12 But because it is proper to the Father alone and the Son that They should be one by nature because God is from God, and the Only-begotten from the Unbegotten can subsist in no other nature than that of His origin; so that He Who was begotten should exist in the substance of His birth, and the birth should possess no other and different truth of deity than that from which it issued; for our Lord has left us in no doubt as to our belief by asserting throughout the whole of the discourse which follows the nature of this complete unity.
For the next words are these, That the world may believe that You sent Me. Thus the world is to believe that the Son has been sent by the Father because all who shall believe in Him will be one in the Father and the Son. And how they will be so we are soon told— And the glory which You have given Me I have given unto them. Now I ask whether glory is identical with will, since will is an emotion of the mind while glory is an ornament or embellishment of nature.
So then it is the glory received from the Father that the Son has given to all who shall believe in Him, and certainly not will. Had this been given, faith would carry with it no reward, for a necessity of will attached to us would also impose faith upon us. However He has shown what is effected by the bestowal of the glory received, That they may be one, even as We are one. It is then with this object that the received glory was bestowed, that all might be one.
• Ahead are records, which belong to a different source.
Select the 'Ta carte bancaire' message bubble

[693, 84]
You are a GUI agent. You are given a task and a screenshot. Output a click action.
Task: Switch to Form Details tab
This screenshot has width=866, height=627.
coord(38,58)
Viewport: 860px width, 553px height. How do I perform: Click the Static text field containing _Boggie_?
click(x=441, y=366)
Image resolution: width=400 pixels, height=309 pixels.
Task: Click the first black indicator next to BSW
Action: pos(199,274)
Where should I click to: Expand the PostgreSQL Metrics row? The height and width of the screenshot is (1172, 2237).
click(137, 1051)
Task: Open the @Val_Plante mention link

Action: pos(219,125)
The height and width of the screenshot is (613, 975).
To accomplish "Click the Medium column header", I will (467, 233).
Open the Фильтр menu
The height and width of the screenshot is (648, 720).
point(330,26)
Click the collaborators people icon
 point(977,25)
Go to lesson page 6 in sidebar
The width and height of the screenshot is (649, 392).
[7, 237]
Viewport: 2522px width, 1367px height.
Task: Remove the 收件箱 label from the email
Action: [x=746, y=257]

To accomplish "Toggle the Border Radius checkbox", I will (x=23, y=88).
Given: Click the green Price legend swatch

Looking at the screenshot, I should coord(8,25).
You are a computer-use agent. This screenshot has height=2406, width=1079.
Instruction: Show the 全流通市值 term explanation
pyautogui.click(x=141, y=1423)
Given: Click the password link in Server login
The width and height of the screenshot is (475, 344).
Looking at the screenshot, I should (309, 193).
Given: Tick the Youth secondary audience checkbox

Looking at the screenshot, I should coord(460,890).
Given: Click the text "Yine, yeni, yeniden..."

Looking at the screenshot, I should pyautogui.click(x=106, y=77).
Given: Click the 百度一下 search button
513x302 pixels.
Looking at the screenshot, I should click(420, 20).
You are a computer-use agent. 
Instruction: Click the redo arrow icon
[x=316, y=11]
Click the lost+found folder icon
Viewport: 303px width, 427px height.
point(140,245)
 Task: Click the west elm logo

So now all are one in glory, because the glory given is none other than that which was received: nor has it been given for any other cause than that all should be one.
And since all are one through the glory given to the Son and by the Son bestowed upon believers, I ask how can the Son be of a different glory from the Father's, since the glory of the Son brings all that believe into the unity of the Father's glory. Now it may be that the utterance of human hope in this case may be somewhat immoderate, yet it will not be contrary to faith; for though to hope for this were presumptuous, yet not to have believed it is sinful, for we have one and the same Author both of our hope and of our faith.
We will treat of this matter more clearly and at greater length in its own place, as is fitting. Yet in the meantime it is easily seen from our present argument that this hope of ours is neither vain nor presumptuous. So then through the glory received and given all are one. I hold the faith and recognise the cause of the unity, but I do not yet understand how it is that the glory given makes all one.